Between 1948 and 1970, according to figures compiled by the Harvard Law Review, the court wrote an average of 218 opinions annually; after 1970 it averaged 354. There was not a huge change, however, in the number of "opinions of the court": they rose from 107 annually to 145. The real rise was in dissents (from 78 to 134) and in separate concurrences (from 33 to 76).
Most of the increase in opinion-writing comes from opinions the justices don't really have to write. One reason they get written is that there are clerks enough to provide research and, for some justices, first drafts. The change from two to three clerks seems to have been a turning point. A judge with two clerks has two assistants; a judge with three clerks has office politics. As in any office, theoretically equal personnel vying for the boss's attention will play games: two against one, favorite law clerk, and so forth.
Clerks have every incentive to bring to the justice lengthy drafts and suggestions for separate concurrences or dissents. Of course, all the justices in this period make their own decisions. But it is possible that the increased ability to write separate opinions which the additional law clerks give them has contributed to the proliferation of opinions that almost every student of the court laments. (It's not the only cause, however; Justice John Paul Stevens, with only two clerks, writes as many separate opinions as any justice.)

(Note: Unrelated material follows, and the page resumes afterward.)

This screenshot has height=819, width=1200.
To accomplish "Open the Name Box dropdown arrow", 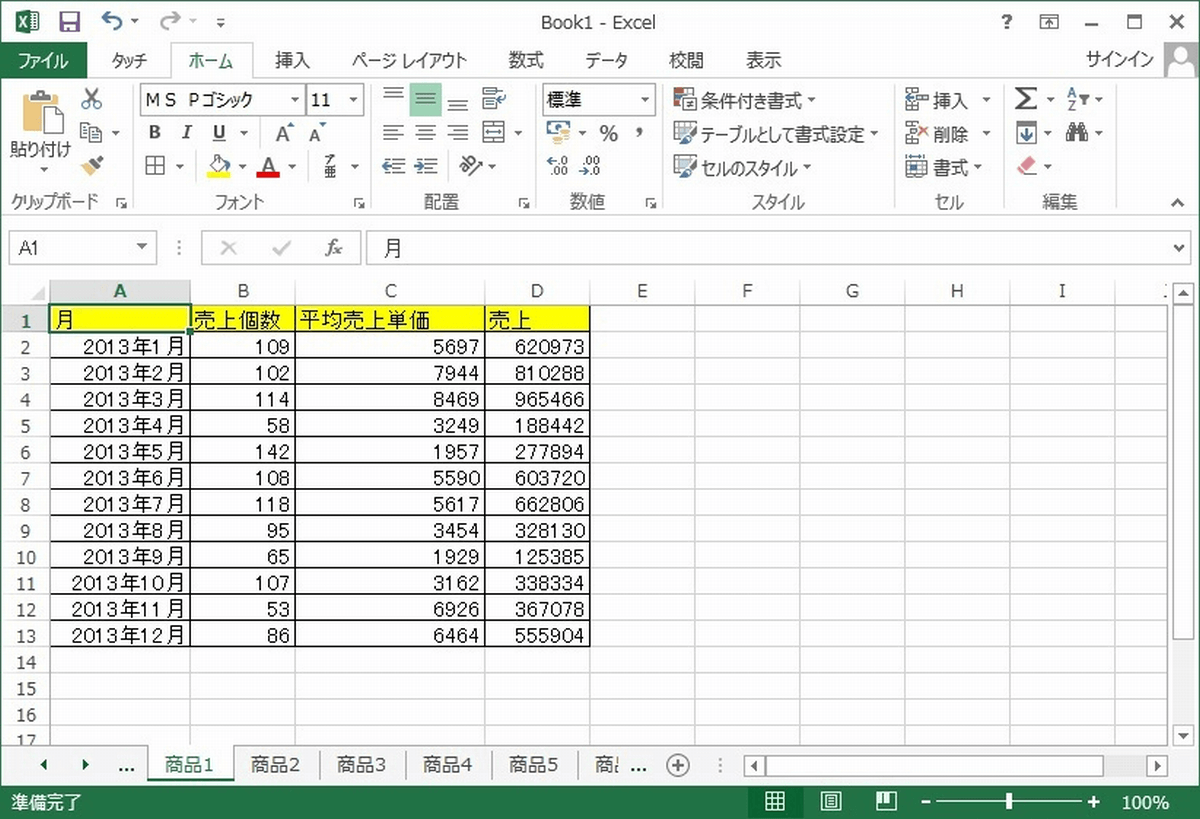I will [142, 248].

Law clerks are by background perfectly suited to splitting hairs and raising cavils. They come, almost invariably, directly from the most prestigious law schools, where they have spent most of their time writing and reading law review articles. Most educated Americans are not familiar with this genre. The ideal law review article--typically written by a professor seeking tenure--is written in stately, architectonic prose; anything interesting or amusing is removed by the editors and placed in footnotes. The emphasis is on argumentation and logic; the tone is usually a lament, that once again judges or legislators are straying from strict logic and doing something sloppy.

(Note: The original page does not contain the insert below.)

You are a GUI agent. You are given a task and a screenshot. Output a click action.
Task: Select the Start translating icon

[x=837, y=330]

Though most Americans never see a law review, most Supreme Court justices (some of whom were law review editors and law clerks themselves) read them carefully and may consider them their real constituency. Chief Justice Burger would have liked more favorable treatment in "The Brethren," but what he'd like better, I think, are favorable notices in the Harvard Law Review and the Yale Law Journal.
Supreme Court opinions in recent years read much more like law review articles than do opinions from the golden days of Holmes and Taft, Brandeis and Hughes. Recent opinions are lengthy, heavily footnoted, with separate concurrences agreeing with Parts I, II(a), and III, and disagreeing with Part II(b), and dissents disagreeing with all but Part III. Is it any wonder that people have a hard time understanding what they mean, or that further litigation arises?

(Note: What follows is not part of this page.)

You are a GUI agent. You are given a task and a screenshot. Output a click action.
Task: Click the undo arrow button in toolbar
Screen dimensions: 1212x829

The law reviews are good at argumentation and raising problems; they don't have much wisdom or ability to settle questions. From history we know that earlier Supreme Courts, such as that led by Chief Justice William Howard Taft or the Warren Court when considering the school desegregation cases, valued consensus and certainty: justices worked together to craft opinions that could settle issues. The Supreme Court, after all, is an organ of government, not a debating society.
Now the justices write individually more and more often. In the meantime, they complain about their workload, which is indeed heavy. They can use other federal judges to help them screen the increasing number of cases filed, but if they do they will still have to face the problem caused by the proliferation of opinions. Perhaps this time their answer will be fewer, not more law clerks.